Update the listing lines from the one holding "Sort by the 内存 memory column header" through the end of the listing, inclusive, changing "time label" to "timestamp" and leaving everything else as it is.

======== SUPPLIED MATERIAL ========

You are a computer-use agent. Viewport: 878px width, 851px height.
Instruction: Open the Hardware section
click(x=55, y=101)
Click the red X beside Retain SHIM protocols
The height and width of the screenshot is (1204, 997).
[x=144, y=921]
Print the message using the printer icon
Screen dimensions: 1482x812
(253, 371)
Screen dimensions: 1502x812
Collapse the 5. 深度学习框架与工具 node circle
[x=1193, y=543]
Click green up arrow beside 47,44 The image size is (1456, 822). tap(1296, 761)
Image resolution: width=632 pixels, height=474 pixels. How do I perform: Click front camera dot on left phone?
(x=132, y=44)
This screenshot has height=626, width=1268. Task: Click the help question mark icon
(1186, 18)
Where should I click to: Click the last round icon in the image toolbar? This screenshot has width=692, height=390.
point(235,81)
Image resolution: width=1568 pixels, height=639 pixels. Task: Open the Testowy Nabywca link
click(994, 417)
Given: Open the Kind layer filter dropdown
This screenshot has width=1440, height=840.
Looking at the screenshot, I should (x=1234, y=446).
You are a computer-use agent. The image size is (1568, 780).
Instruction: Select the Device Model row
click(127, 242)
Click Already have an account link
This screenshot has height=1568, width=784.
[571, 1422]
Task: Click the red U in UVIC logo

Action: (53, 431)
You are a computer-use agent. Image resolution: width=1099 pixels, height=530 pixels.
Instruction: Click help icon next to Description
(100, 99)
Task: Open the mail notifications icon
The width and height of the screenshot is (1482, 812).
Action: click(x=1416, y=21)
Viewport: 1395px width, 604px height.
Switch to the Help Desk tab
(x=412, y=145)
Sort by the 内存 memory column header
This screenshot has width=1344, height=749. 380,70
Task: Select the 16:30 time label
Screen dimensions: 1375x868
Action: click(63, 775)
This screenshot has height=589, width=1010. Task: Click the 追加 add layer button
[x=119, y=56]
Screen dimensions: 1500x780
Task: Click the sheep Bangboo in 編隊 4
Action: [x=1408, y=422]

========

### RESPONSE FOR THIS EXERCISE
Sort by the 内存 memory column header
This screenshot has width=1344, height=749. 380,70
Task: Select the 16:30 timestamp
Screen dimensions: 1375x868
Action: click(63, 775)
This screenshot has height=589, width=1010. Task: Click the 追加 add layer button
[x=119, y=56]
Screen dimensions: 1500x780
Task: Click the sheep Bangboo in 編隊 4
Action: [x=1408, y=422]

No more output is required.